The Death of Socrates
In this landmark of neoclassical painting from just before the French Revolution, David took up a classical story of resisting unjust authority in a sparse, friezelike composition. The Greek philosopher Socrates (469–399 BCE) was convicted of impiety by the Athenian courts; rather than renounce his beliefs, he died willingly, expounding on the immortality of the soul before drinking poisonous hemlock. Through a network of gestures and expressions, David’s figures act out the last moments of Socrates’s life. He is about to grasp the cup of hemlock, offered by a disciple who cannot bear to witness the event. David consulted antiquarian scholars to create an archeologically exacting image, including details of furniture and clothing. His inclusion of Plato at the foot of the bed, however, deliberately references not someone present at Socrates’s death but rather the author whose text, Phaedo, preserved this ancient story.
Artwork Details
- Title: The Death of Socrates
- Artist: Jacques Louis David (French, Paris 1748–1825 Brussels)
- Date: 1787
- Medium: Oil on canvas
- Dimensions: 51 x 77 1/4 in. (129.5 x 196.2 cm)
- Classification: Paintings
- Credit Line: Catharine Lorillard Wolfe Collection, Wolfe Fund, 1931
- Object Number: 31.45
- Curatorial Department: European Paintings
Audio
5184. The Death of Socrates
Gallery 692
KEITH CHRISTIANSEN: Featured at the center of this extraordinary masterpiece—one of the very greatest works of art in the Metropolitan—is the ancient Greek philosopher Socrates.
KATHARINE BAETJER: In 399 BC, the government of Athens accused Socrates of corrupting youth and denying the gods. He could recant or he could drink a cup of poisonous hemlock. He chose to die. His gesturing arms, one of which points toward the heavens and the other, which reaches out to embrace the cup of hemlock, describe his fate. While his closest followers, notably Plato at the foot of the bed, are resigned, others express all of the stages of grief.
KEITH CHRISTIANSEN: The choice he has made—to die—is a moral one, and through the grave, deliberative style of Jacques-Louis David, the viewer is invited to participate in and reflect upon a moral dilemma. Johann Joachim Winckelmann, the great prophet of neo-classicism in the 18th century, advised artists to “dip their brush in intellect” —advice David certainly followed in creating his image of Socrates.

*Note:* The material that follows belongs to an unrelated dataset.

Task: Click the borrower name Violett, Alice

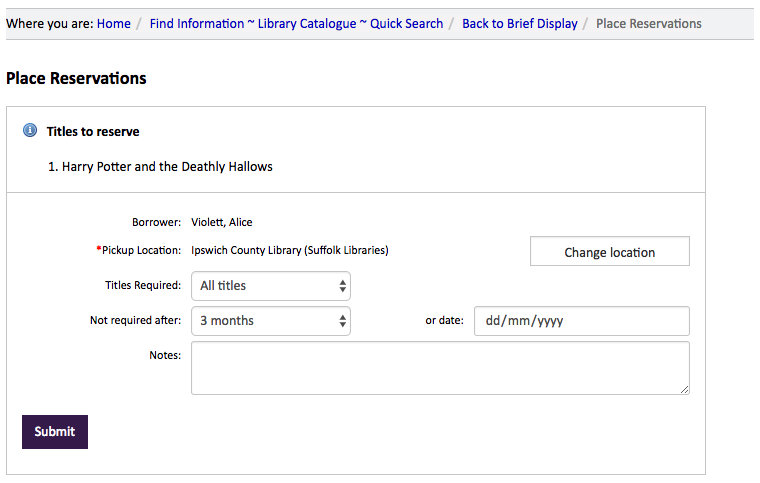Action: click(x=222, y=222)
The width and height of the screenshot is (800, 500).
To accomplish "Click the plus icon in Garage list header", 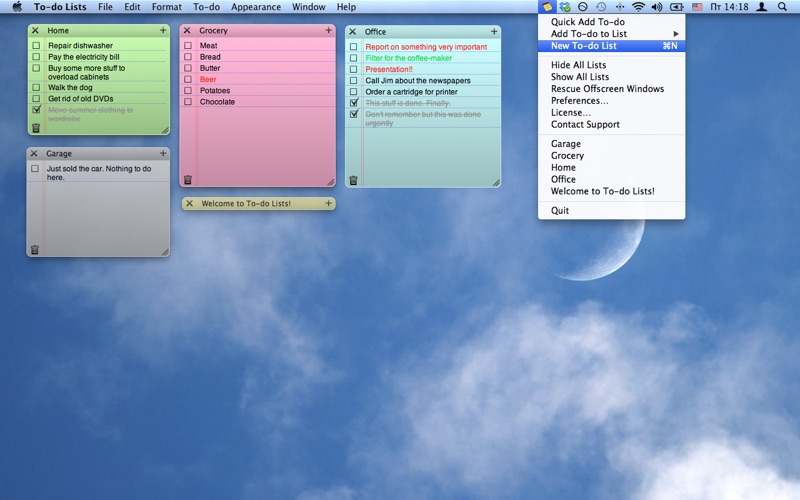I will pyautogui.click(x=163, y=154).
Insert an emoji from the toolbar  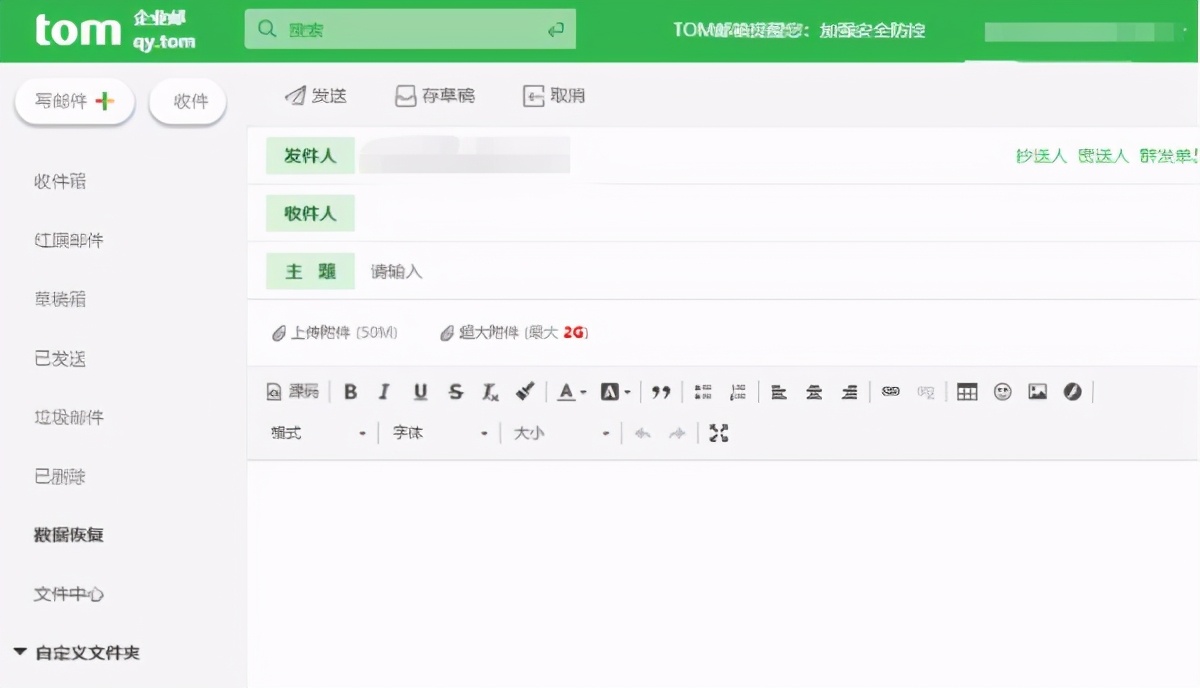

KATHARINE BAETJER: Socrates was reported to have been old and ugly, but he's presented with a noble form and the splendid head of a distinguished middle-aged man. This is a planar horizontal composition inspired by the antique in which the principle figures are spread across the picture field to the left and right of the philosopher's couch. Foreground and background are an unyielding gray stone. Think of the simplicity, which the artist strives to communicate by his use of a relatively narrow range of color. His technique is smooth, and all the brush strokes are hidden. David is the quintessential Neoclassical painter, and this is the most important Neoclassical picture outside France.